Uma das soluções estudadas, por exemplo, previa a construção de um canal que, primeiro, ligaria o Rio dos Sinos ao Rio Gravataí. Depois, ligaria o Gravataí até o Oceano Atlântico. A obra inverteria o fluxo do Gravataí, fazendo a água do Jacuí e do próprio Gravataí escorrer no sentido oeste-leste até o mar. A obra foi descartada, porque, ao reduzir significativamente o volume do Lago Guaíba, acabaria esvaziando o Porto do Rio Grande e Pelotas. Além disso, seria muito onerosa.
A ideia que acabou efetivamente implantada, segundo Guimaraens, foi apresentada à Sociedade de Engenharia em 10 de maio de 1943, pelo presidente do Departamento Nacional de Obras e Saneamento (DNOS) Góis Monteiro. O sistema de proteção contra cheias de Porto Alegre prevê proteção para a elevação das águas do Guaíba até 5 metros.
O projeto de Góis Monteiro começou a sair do papel a partir dos anos 1950, com a execução dos aterros nos bairros Praia de Belas (onde seria construído o dique sob a avenida Beira-Rio) e Navegantes (onde seria feito o dique sob a avenida Castelo Branco e a freeway). O sistema foi concluído nos anos 1970, quando o prefeito Telmo Thompson Flores edificou o muro.
Quando o ex-prefeito de Porto Alegre João Dib (PP, 1983-1985) era vereador de Porto Alegre, no início dos anos 1970, quando só havia dois partidos no Brasil (Arena e MDB), ele lembra que o muro passou pela pauta da Câmara Municipal. “Quando o Thompson Flores construiu o muro, também fez a fundação para uma elevada sobre a avenida Mauá. Mais tarde, quando ele tentou aprovar a construção da elevada, a Câmara não aprovou por causa do nome, que seria Artur da Costa e Silva.
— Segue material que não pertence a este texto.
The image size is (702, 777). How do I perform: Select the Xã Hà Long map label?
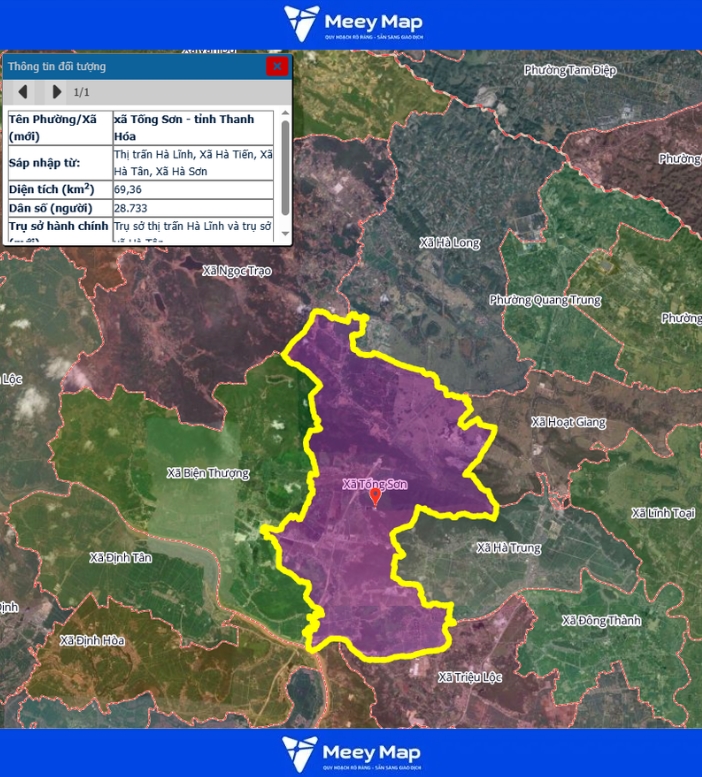pos(450,243)
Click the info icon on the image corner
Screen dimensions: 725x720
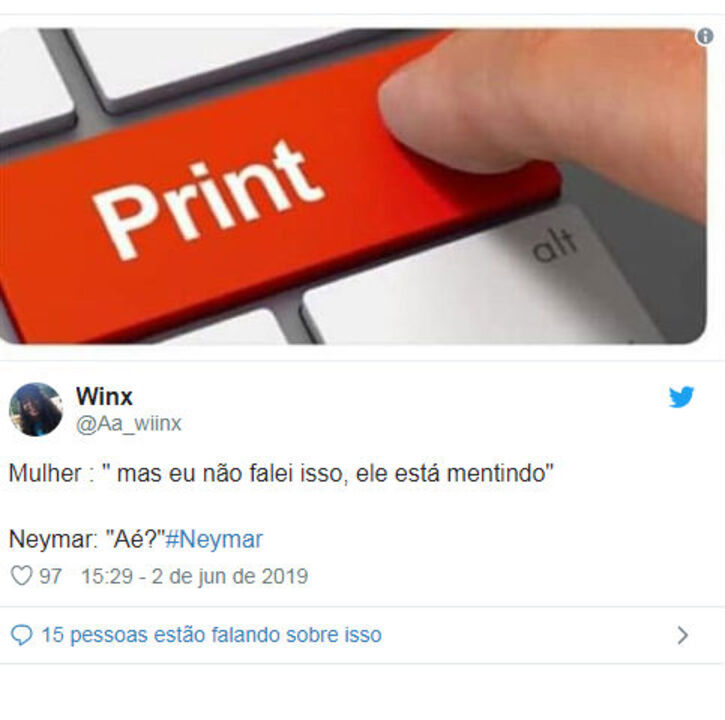click(705, 36)
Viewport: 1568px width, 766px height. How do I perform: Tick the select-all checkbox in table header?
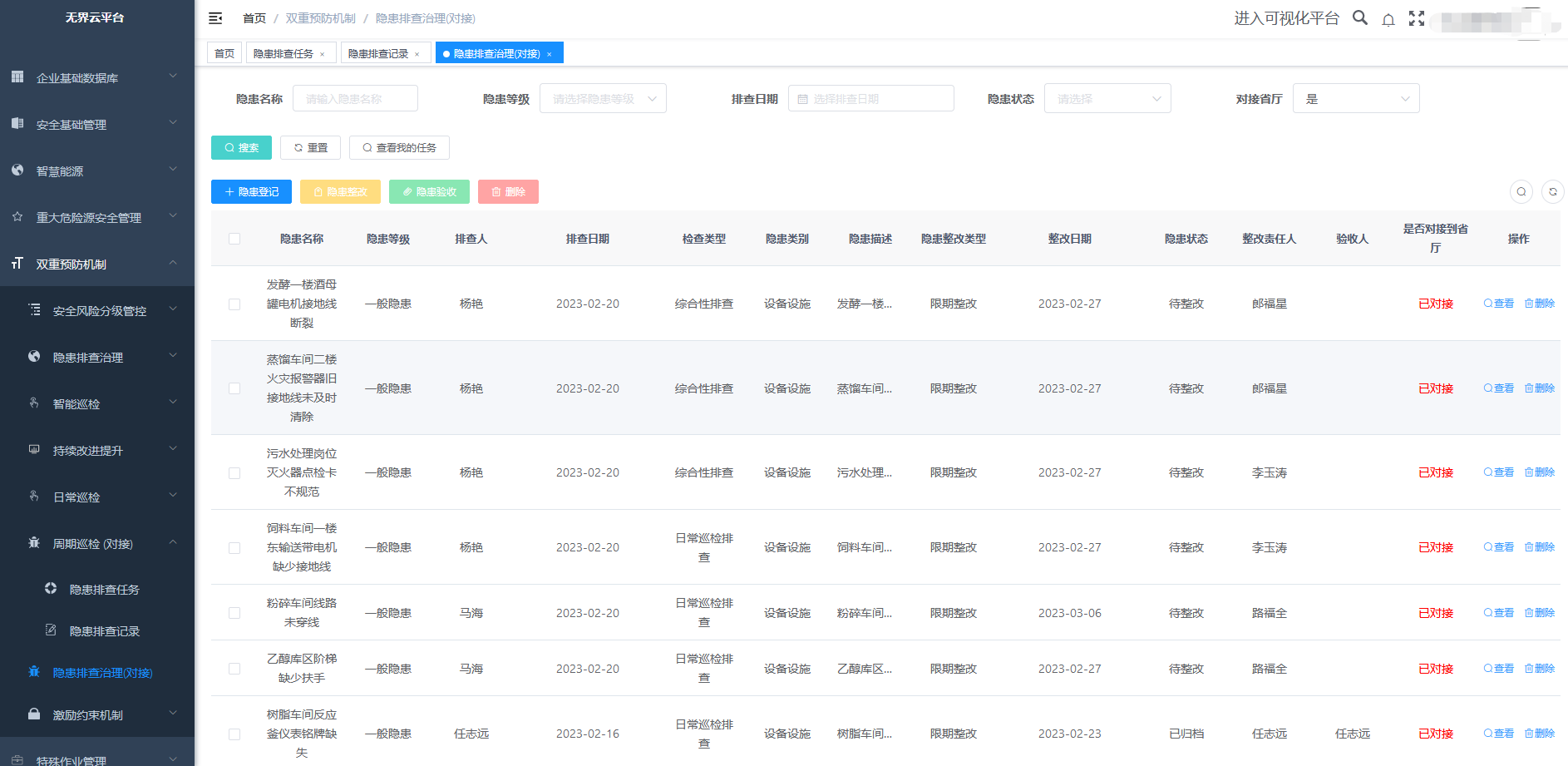tap(234, 239)
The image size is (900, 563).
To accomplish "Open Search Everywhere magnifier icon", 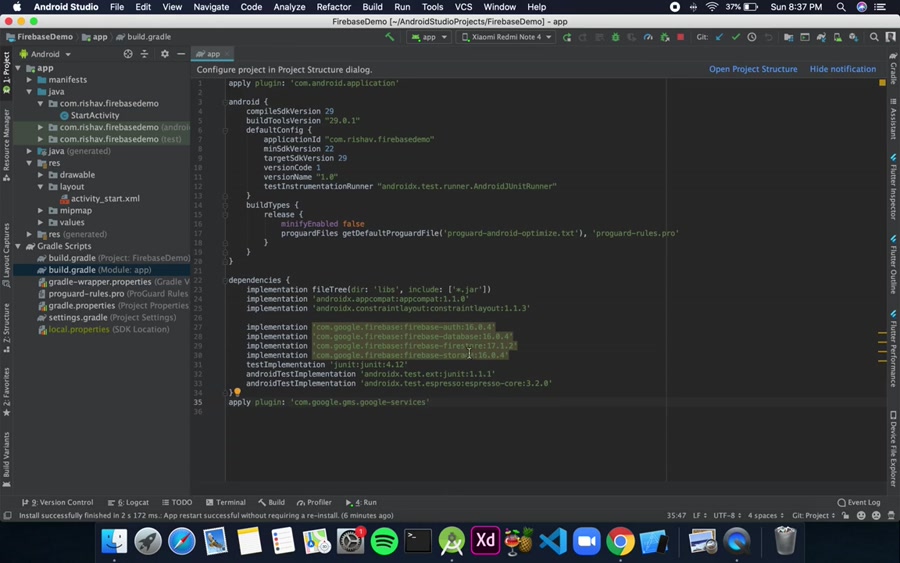I will [874, 37].
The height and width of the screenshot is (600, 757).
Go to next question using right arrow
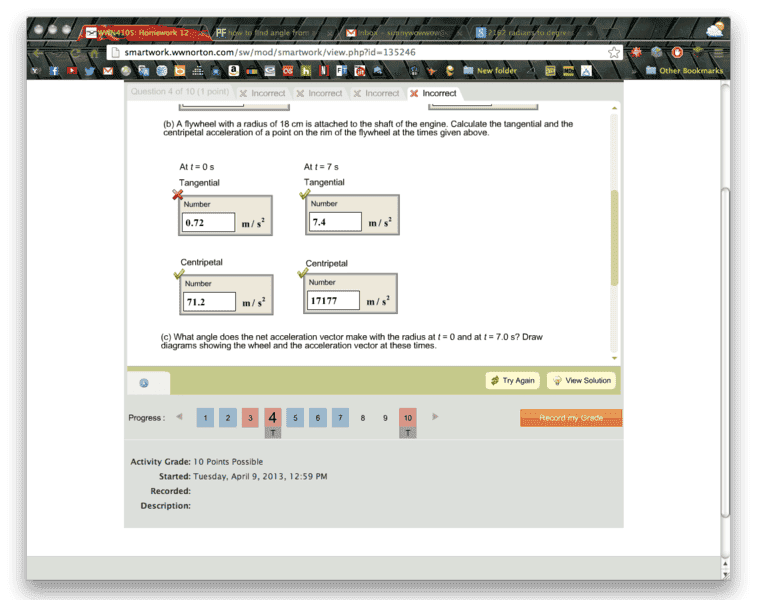click(x=435, y=417)
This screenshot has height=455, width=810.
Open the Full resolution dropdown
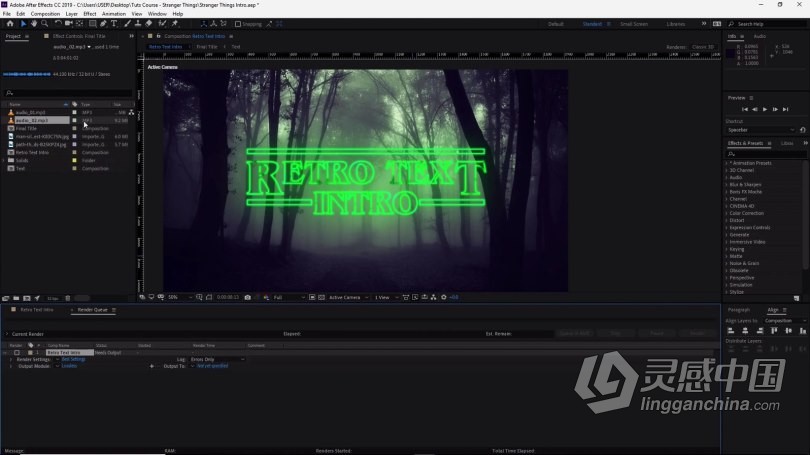[287, 297]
A Arena não poderia ter mudado o nome da elevada. Mas o MDB poderia ter feito isso. Em vez disso, não fez nada. Com o passar do tempo, a inflação aumentou e não houve outro caminho, senão desistir da construção da elevada”.
Quando assumiu a prefeitura, Dib foi o primeiro prefeito a ordenar o fechamento das comportas do muro, durante a enchente de 1984. “Eu ia todos os dias olhar o Guaíba de manhã e a tarde. Pensava que não iria transbordar. Mas o meu secretário da Saúde, Germano Bonow, me disse que um dos armazéns estava cheio de soda cáustica no chão. Por isso, não quis arriscar e fechamos as comportas pela primeira vez”.
Em 2015, as comportas do Muro tiveram que ser fechado outra vez. De qualquer forma, não se sabe se o projeto executado por Thompson Flores era fiel ao de Góis Monteiro, porque, conforme o arquiteto e urbanista Demétrius Gonzalez – que pesquisou o tema – o projeto final se perdeu. “Não se consegue acesso ao projeto do muro (que foi efetivamente executado). Não temos um histórico projetual, até porque foi desenhado por um órgão extinto (DNOS), não se tem muita informação para isso”.